A study of the UK snow sports market by Ski Club of Great Britain's has contradicted findings in another report, published in the summer, which found that the number of skiers and boarders hitting the slopes last winter dipped below a million for the first time in nearly a decade.
"The decline in overall numbers can be attributed to reduced capacity by tour operators, the weak pound and a lack of confidence in the economy. The report, however, goes on to discuss returning confidence to the industry with a stronger pound and investments by resorts to attract UK visitors." said the Ski Club in a statement.
More skiers and snowboarders are travelling with tour operators, with the market share rising to 80%. This increase is at the expense of the independent sector with more people seemingly attracted to the 'value for money' tour operators can bring and the financial security of booking with a bonded operator.

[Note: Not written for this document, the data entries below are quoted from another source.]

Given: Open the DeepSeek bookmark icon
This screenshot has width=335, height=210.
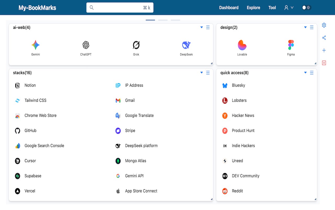Looking at the screenshot, I should (186, 45).
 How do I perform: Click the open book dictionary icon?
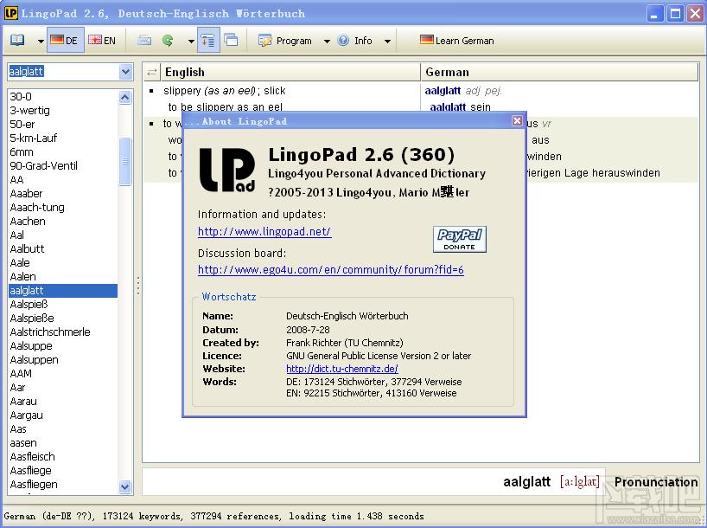tap(18, 41)
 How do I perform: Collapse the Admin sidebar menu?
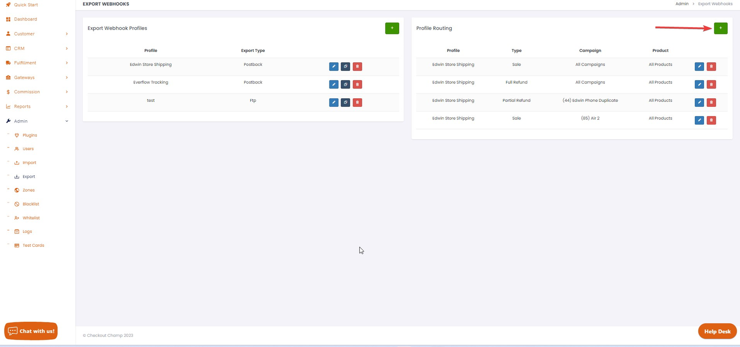[x=36, y=121]
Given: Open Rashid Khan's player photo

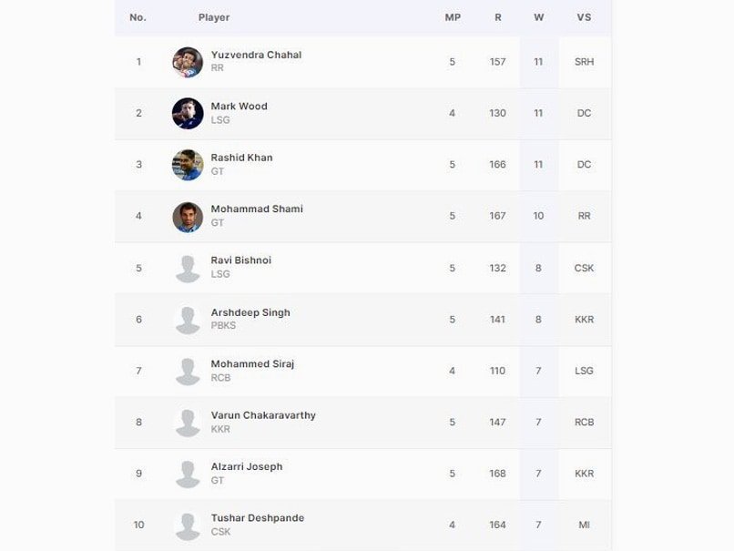Looking at the screenshot, I should (x=188, y=165).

France's market share declined by 4% as Austria increased their market share by 2% for the second season in a row. France, however, continues to hold the biggest market share of the UK snowsports market with a 39% share.
Caroline Stuart-Taylor, Chief Executive of the Ski Club, commented on the report: "Although last season saw a decline in the UK snowsports market, this was to be expected after significant capacity cuts by tour operators and the economic situation last winter. Many people who have taken two snowsports holidays in the past may only have taken one, and new people may not have been coming into the sport. But optimism is returning to the snowsports market and we are hopeful that the market will at least maintain its position for the forthcoming winter."
Other findings from the report include that the average cost of a snowsports holiday has risen, going from £686 in 2008/9 to £714. Online booking of snowsports holidays increased again, rising 3% year on year. Self drive holidays increased by 2% and train travel to the mountains by 1% and visitors to Scottish ski resorts increased across the five ski centres due to excellent snow conditions in 2009/10.